Chapelle St. Theodoric La Guigasse Chateauneuf-Du-Pape 2016
Traditional whole-cluster vinification, indigenous yeast fermentation and aged in various ages of demi-muids. Harvested late, well into October.
Critical AcclaimAll Vintages
As I predicted last year, the 2016 Chateauneuf du Pape La Guigasse has smoothed out considerably and seemingly absorbed the stemmy elements I noted previously. Still not yet bottled, it now offers wonderful fruit purity and intensity. Raspberries and cherries are delivered on a full-bodied, rich and creamy palate that somehow avoids any sense of heaviness. It looks to be a stunning example of 70-year-old Grenache from the sandy lieu-dit of the same name.
Barrel Sample: 95-97
Made from 100% Grenache in the La Guigasse lieu-dit, the 2016 Châteauneuf-du-Pape La Guigasse boasts a deeper ruby/purple color as well as a sensational bouquet of kirsch and black raspberries, spring flowers, rose petals, and exotic spice. This beauty builds on the palate, with terrific concentration, yet it always holds onto the more ethereal, elegant, seamless style of this estate.
Barrel Sample: 94-96
Famous for its full-bodied, seductive and spicy reds with flavor and aroma characteristics reminiscent of black cherry, baked raspberry, garrigue, olive tapenade, lavender and baking spice, Châteauneuf-du-Pape is the leading sub-appellation of the southern Rhône River Valley. Large pebbles resembling river rocks, called "galets" in French, dominate most of the terrain. The stones hold heat and reflect it back up to the low-lying gobelet-trained vines. Though the galets are typical, they are not prominent in every vineyard. Chateau Rayas is the most obvious deviation with very sandy soil.
According to law, eighteen grape varieties are allowed in Châteauneuf-du-Pape and most wines are blends of some mix of these. For reds, Grenache is the star player with Mourvedre and Syrah coming typically second.

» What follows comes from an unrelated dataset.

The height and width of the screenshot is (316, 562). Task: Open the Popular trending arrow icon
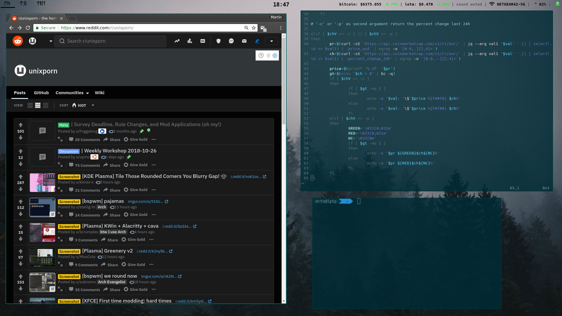pyautogui.click(x=177, y=41)
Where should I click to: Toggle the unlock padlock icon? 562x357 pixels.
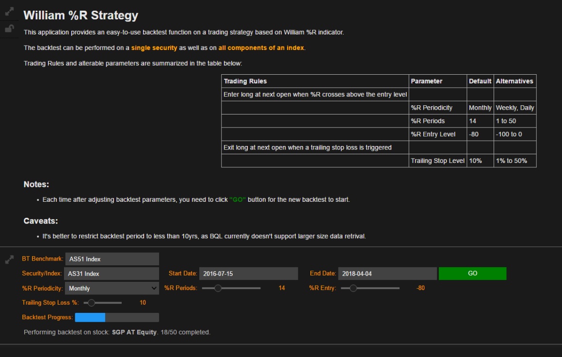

Others used include Cinsault, Counoise and occasionally Muscardin, Vaccarèse, Picquepoul Noir and Terret Noir.
Only about 6-7% of wine from Châteauneuf-du-Pape is white wine. Blends and single-varietal bottlings are typically based on the soft and floral Grenache Blanc but Clairette, Bourboulenc and Roussanne are grown with some significance.
The wine of Chateauneuf-du-Pape takes its name from the relocation of the papal court to Avignon. The lore says that after moving in 1309, Pope Clément V (after whom Chateau Pape-Clément in Pessac-Léognan is named) ordered that vines were planted. But it was actually his successor, John XXII, who established the vineyards. The name however, Chateauneuf-du-Pape, translated as "the pope's new castle," didn’t really stick until the 19th century.

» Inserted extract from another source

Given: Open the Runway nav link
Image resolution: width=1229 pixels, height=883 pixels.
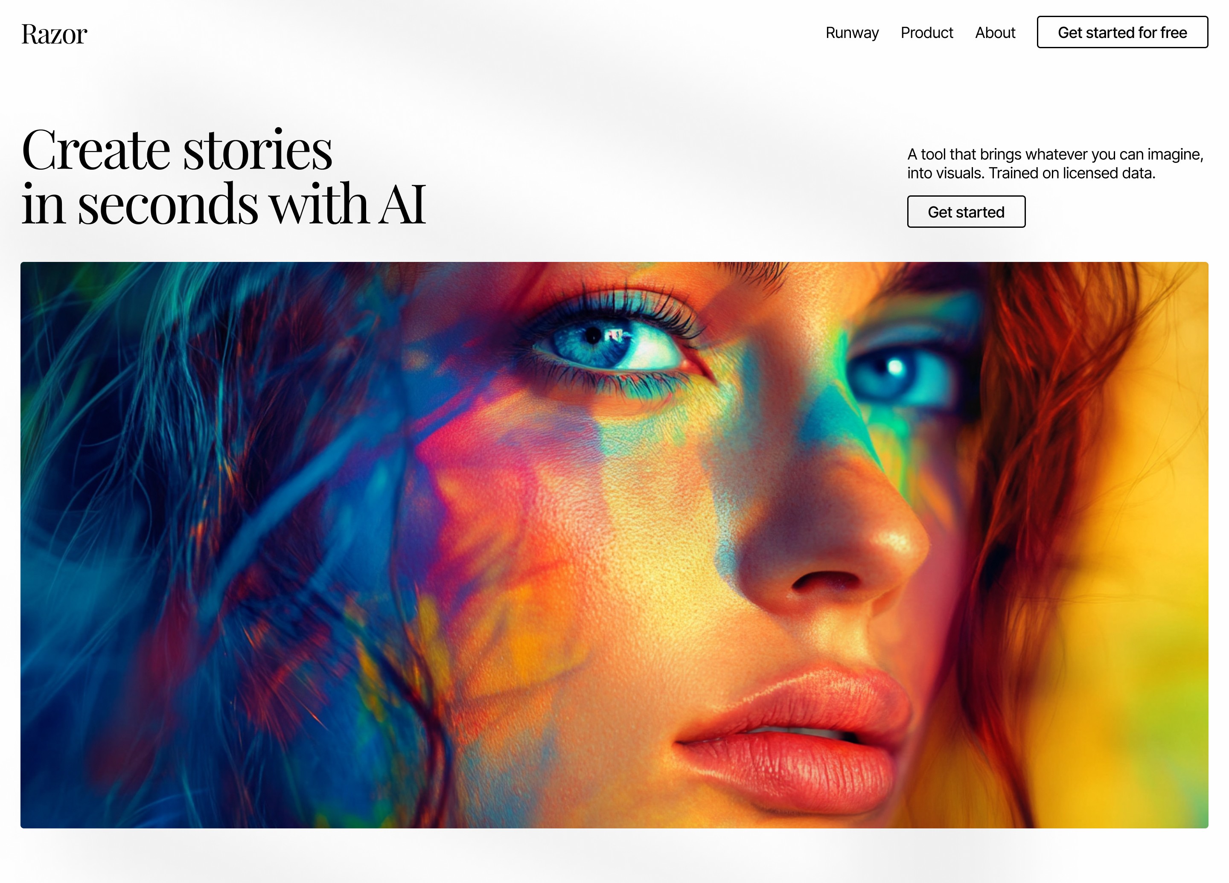Looking at the screenshot, I should (852, 33).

With bold fruit flavors and accents of sweet spice, Grenache, Syrah and Mourvèdre form the base of the classic Rhône Red Blend, while Carignan, Cinsault and Counoise often come in to play. Though they originated from France’s southern Rhône Valley, with some creative interpretation, Rhône blends have also become popular in other countries. Somm Secret—Putting their own local spin on the Rhône Red Blend, those from Priorat often include Merlot and Cabernet Sauvignon. In California, it is not uncommon to see Petite Sirah make an appearance.